A black and white selfie of Andrew Murphy. He's a white guy wearing dark sunglasses and a newsboy style peaked cap, and on the black wall behind him in white letters is written "the death of selfies".
@monochromegod

Why I subscribe to the Halifax Examiner, by Andrew (age 55).

• Tim’s a good guy to have a beer with and his favourite beer is Exile on North Street, which my brewery produces — so I win twice. And there hasn’t been a lot of fucking winning in the 10 years or so we’ve been pandemicizing.
• The Examiner doesn’t exist (unless it’s all a really, really slick scam) to provide Tim with a deluxe lifestyle; Tim lives to run the Examiner. There are no ads. He pays decently and employs talented people (even if some are a bit annoying).
• Finally, the Examiner, like a typical modern-day superhero, is on the side of the dispossessed and downtrodden. It points out flaws in politicians of all parties, makes fun of billionaires, and doesn’t take any fucking shit. The Examiner would be right beside you if thing got out of hand at the bar—and that’s what you want in a newspaper. (That, and a decent comic page.)
Just fucking subscribe.

3. Auburn Drive’s championship marks a milestone for officials and coaches

Auburn Eagles head football coach Dion Thomas-Hodges smiles for the camera and gives thumbs up(left) with assistant coach Terrence Mendes
Auburn Eagles head football coach Dion Thomas-Hodges, left, with assistant coach Terrence Mendes. Photo: Matthew Byard.

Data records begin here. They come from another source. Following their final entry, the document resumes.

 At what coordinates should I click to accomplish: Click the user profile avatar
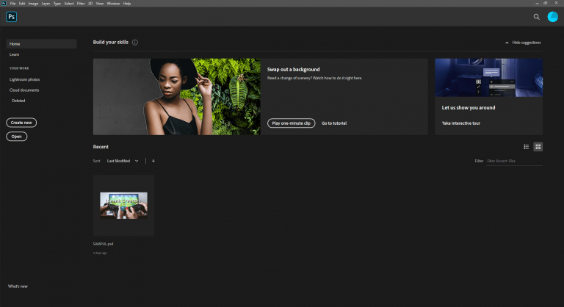[552, 17]
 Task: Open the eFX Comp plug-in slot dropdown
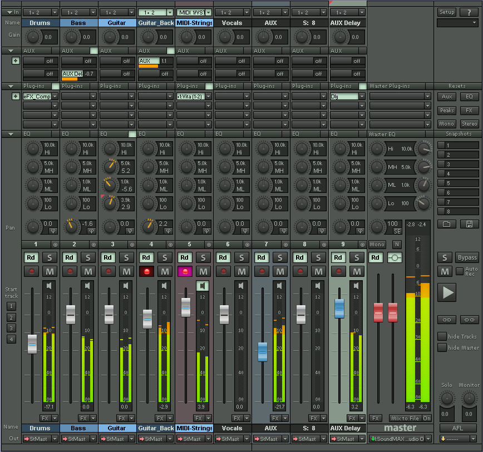pyautogui.click(x=40, y=96)
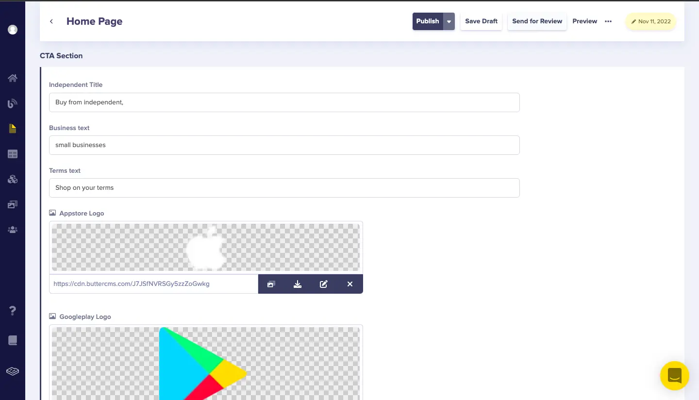
Task: Open the page Preview
Action: (584, 21)
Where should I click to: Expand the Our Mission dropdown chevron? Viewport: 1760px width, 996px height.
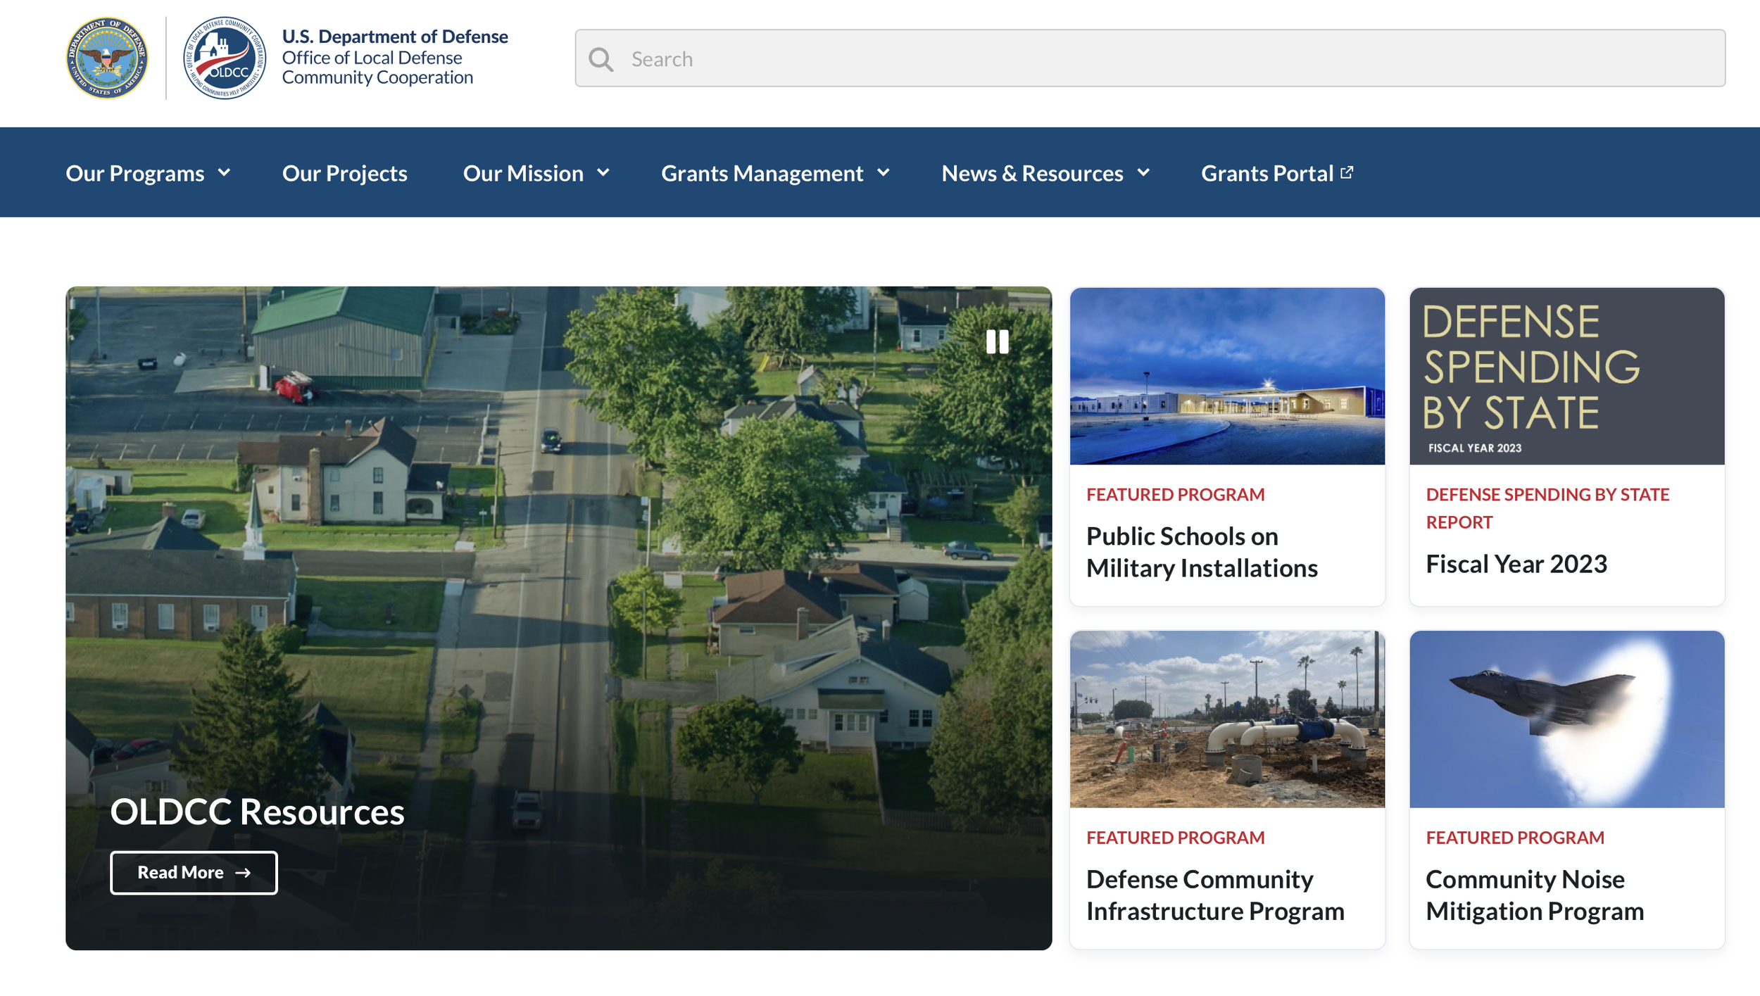point(603,172)
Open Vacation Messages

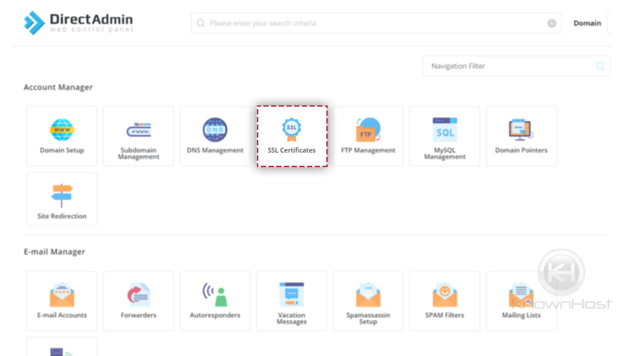(x=292, y=300)
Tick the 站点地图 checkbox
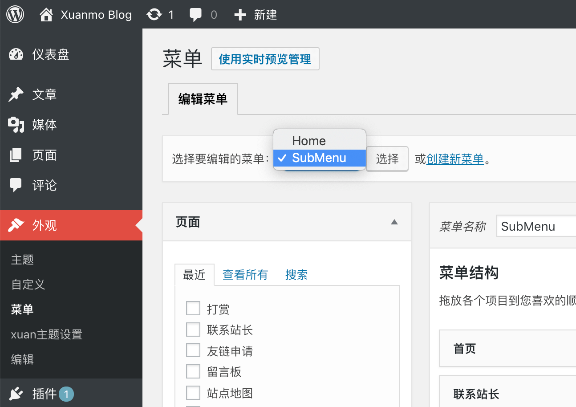This screenshot has height=407, width=576. pyautogui.click(x=193, y=392)
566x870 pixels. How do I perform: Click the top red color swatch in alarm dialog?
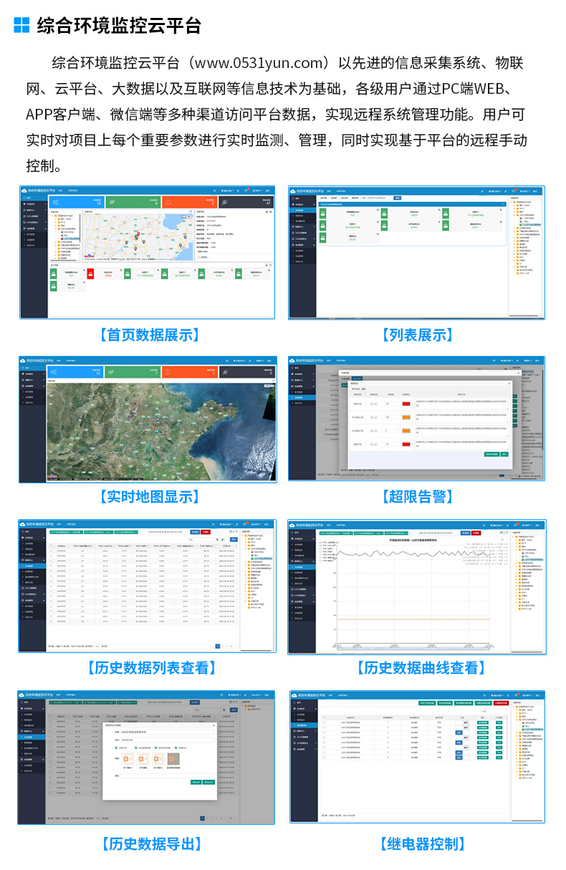pos(406,405)
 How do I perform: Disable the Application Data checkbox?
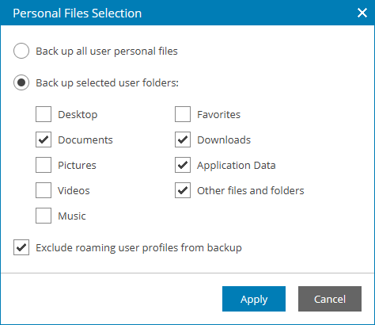[x=183, y=165]
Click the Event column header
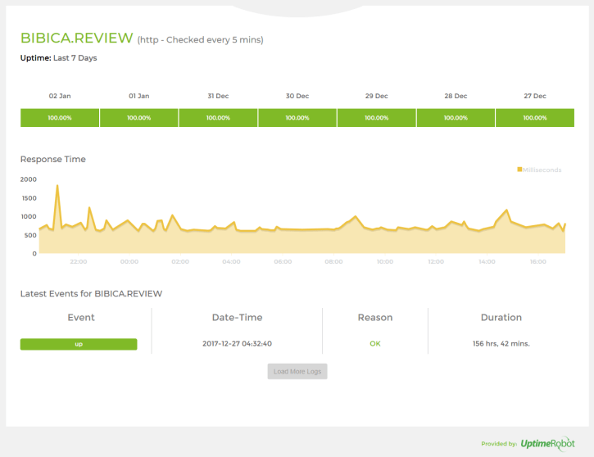The width and height of the screenshot is (594, 457). pos(80,317)
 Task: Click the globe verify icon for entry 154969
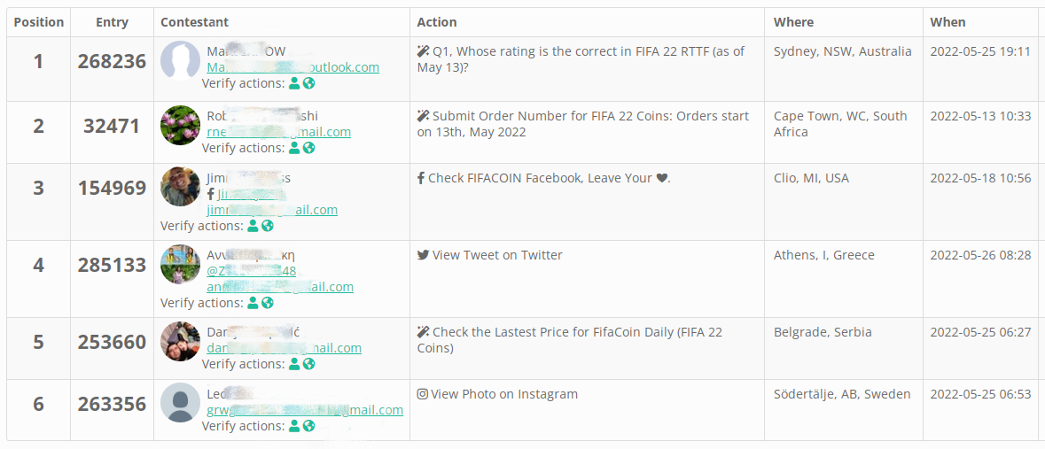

On November 13, Auburn Drive won the provincial high school football championship. But the game was also a victory for the coaching staff and game officials, Matthew Byard reports.

Dion Thomas-Hodges became the first Black head coach to win a Nova Scotia high school provincial championship, while Vince Williams, along with twins Andre and Anthony Williams, became the first Black officials to officiate a high school championship game in the province.

Byard writes:

[Head official Vince] Williams has gone on to break numerous colour barriers by being the first Black football official in Atlantic University Sport (AUS); the first Black official to officiate the two national university semi-pro bowl games — the Uteck Bowl in 2013 and the Mitchell Bowl in 2017. And, in 2014, Williams was the first Black official to officiate the university national championship, Vanier Cup.

“I wanted to get back to football as it’s been part of my life for a very long time. Since I was seven-years-old I been playing football; minor football, then high school football, then university football, and then professional football in the arena football league in the United States.”

Locally, Williams said he played minor football for the Halifax Argos, high school football for St. Pat’s, and for Saint Mary’s at the university level.

““He’s probably the most experienced Black referee that we have,” said Cecil Wright, an African Nova Scotian sports commentator, ahead of calling the action that day for Eastlink TV. “The other two Williams brothers don’t have as much experience, but they’re very good. Very good referees, they both know the game of football inside and out having both played here at Saint Mary’s and won a national. So you can never question their football knowledge.”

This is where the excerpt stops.